Generalised allegations of error (Grounds 1– 5)
[16] Grounds 1 to 5 of the notice of appeal on their face do not disclose an arguable case of appellable error. These grounds are:-
- Commissioner Cloghan “strayed into error in refusing to grant the Appellant’s substantive application and dismissing it”;
- Commissioner Cloghan “erred in finding” that the Appellant’s dismissal was not harsh, unfair or unreasonable in all the circumstances;
- Commission Cloghan “erred in law in that he failed in accordance with section 381(2) FW Act 2009 to accord the Applicant a fair go all round”;
- Commissioner Cloghan “erred in that he failed to accord the appellant natural justice/due process”; and
- Commissioner Cloghan “erred in finding that there was a valid reason for Mr Smith’s dismissal”.
[17] These grounds seem simply to summarise grounds later advanced in the notice of appeal. The errors asserted by the Appellant largely involve a generalised complaint about the result, without pointing to any relevant or probative matter which might point to the possibility of an erroneous factual finding, legal conclusion, or any other House v King 11type of error. Consequently, these grounds do not provide any basis for granting permission to appeal.
Procedural fairness (Ground 22)
[18] Ground 22 of the notice of appeal related to email correspondence between Mr King and the Chambers of the Commissioner. Mr King sent an email to the Commissioner’s Chambers on 28 September 2016 at 10.50am. The content of the email was as follows (omitting formal parts):
“In reference to the above mentioned matter.

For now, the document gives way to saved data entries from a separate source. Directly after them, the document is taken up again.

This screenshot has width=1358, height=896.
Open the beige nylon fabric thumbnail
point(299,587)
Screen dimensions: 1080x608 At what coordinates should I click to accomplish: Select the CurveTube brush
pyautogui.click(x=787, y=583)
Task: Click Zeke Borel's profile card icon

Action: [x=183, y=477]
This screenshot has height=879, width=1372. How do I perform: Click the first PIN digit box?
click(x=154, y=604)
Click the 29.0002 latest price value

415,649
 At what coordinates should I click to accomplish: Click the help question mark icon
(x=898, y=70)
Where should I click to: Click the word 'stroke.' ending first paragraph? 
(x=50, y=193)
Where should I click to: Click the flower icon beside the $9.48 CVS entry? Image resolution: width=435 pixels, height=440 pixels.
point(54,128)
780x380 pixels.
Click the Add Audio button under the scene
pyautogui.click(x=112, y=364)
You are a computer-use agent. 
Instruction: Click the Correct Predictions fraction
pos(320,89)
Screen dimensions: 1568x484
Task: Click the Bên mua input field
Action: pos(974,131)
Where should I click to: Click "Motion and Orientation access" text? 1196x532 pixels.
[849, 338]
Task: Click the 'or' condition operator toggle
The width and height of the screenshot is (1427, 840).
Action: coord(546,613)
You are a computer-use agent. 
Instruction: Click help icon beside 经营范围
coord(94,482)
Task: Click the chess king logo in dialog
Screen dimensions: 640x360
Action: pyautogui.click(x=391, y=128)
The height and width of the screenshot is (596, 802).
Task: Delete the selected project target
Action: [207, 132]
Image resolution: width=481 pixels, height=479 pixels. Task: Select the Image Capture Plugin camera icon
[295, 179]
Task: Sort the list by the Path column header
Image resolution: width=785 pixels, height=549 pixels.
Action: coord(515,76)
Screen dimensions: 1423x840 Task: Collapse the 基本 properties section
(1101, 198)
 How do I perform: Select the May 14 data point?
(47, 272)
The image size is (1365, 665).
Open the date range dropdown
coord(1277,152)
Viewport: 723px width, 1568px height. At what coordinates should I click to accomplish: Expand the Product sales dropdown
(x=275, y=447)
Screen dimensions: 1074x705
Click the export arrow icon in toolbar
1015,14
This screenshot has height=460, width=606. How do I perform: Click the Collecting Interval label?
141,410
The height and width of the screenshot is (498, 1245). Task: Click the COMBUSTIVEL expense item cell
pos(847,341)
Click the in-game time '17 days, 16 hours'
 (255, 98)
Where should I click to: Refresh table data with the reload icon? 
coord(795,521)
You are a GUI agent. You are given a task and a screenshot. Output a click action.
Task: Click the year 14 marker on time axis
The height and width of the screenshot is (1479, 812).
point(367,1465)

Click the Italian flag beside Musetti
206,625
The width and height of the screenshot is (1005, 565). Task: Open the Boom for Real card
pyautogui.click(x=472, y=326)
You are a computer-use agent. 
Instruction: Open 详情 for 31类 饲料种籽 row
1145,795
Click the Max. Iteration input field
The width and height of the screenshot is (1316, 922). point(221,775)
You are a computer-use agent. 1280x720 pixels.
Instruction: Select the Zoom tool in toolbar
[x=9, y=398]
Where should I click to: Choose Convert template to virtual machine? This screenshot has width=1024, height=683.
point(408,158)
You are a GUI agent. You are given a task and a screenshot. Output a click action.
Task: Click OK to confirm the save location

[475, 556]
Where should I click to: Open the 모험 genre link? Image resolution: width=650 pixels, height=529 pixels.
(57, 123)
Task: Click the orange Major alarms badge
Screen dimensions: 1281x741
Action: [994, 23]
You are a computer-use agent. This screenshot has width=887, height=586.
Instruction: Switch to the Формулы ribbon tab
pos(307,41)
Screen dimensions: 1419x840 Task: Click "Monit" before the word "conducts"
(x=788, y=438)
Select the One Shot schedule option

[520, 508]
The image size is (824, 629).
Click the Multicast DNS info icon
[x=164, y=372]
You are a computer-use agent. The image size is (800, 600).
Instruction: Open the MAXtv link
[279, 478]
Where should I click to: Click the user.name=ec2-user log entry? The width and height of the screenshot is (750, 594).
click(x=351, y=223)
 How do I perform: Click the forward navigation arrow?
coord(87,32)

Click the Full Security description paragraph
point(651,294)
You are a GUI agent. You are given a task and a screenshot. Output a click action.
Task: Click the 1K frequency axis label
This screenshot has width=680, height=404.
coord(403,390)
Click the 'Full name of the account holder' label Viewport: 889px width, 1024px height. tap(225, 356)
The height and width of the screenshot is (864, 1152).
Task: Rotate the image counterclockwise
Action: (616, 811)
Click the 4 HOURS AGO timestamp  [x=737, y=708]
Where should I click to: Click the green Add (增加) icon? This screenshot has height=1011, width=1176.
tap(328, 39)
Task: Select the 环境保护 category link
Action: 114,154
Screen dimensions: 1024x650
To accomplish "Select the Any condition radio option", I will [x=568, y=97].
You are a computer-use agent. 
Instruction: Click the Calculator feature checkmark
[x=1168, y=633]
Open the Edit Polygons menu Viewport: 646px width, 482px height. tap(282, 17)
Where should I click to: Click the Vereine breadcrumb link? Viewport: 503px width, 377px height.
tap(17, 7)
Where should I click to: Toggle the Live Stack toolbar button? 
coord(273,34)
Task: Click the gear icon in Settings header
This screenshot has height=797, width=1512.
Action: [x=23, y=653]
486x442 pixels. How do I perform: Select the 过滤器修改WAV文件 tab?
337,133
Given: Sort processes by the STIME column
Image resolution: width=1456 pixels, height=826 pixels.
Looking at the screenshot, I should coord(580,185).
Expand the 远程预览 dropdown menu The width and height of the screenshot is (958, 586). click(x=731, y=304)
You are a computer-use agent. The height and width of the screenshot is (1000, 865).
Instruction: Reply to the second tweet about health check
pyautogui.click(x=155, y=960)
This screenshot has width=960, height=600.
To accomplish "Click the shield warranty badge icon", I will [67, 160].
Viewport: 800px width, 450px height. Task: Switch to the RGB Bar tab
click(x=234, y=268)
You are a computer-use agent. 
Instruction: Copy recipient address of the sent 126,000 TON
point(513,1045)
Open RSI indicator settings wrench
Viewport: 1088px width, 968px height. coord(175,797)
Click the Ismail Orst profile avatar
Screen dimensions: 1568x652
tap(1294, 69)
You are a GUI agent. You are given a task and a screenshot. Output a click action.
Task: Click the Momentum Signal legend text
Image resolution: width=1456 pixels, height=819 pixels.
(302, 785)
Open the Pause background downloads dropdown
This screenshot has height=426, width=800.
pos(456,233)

Does the Applicant get a right of reply to the Respondents submissions?
I also advise that the Applicant will be filing a document today seeking leave of the Commission to address certain matters in the Respondents submissions that the Respondent introduced in its submissions evidence that was not in any of the filed or evidence heard at trial etc.”
[19] The following email response was sent to Mr King from the Chambers of the Commissioner on 28 September 2016 at 12.54pm (omitting formal parts):
“Re: U2016/2275 Smith v AWH Pty Ltd
The Commissioner advises that the Directions issued on 5 September 2016 properly reflects the agreed position discussed at the conference on the same day. Please see paragraph [4].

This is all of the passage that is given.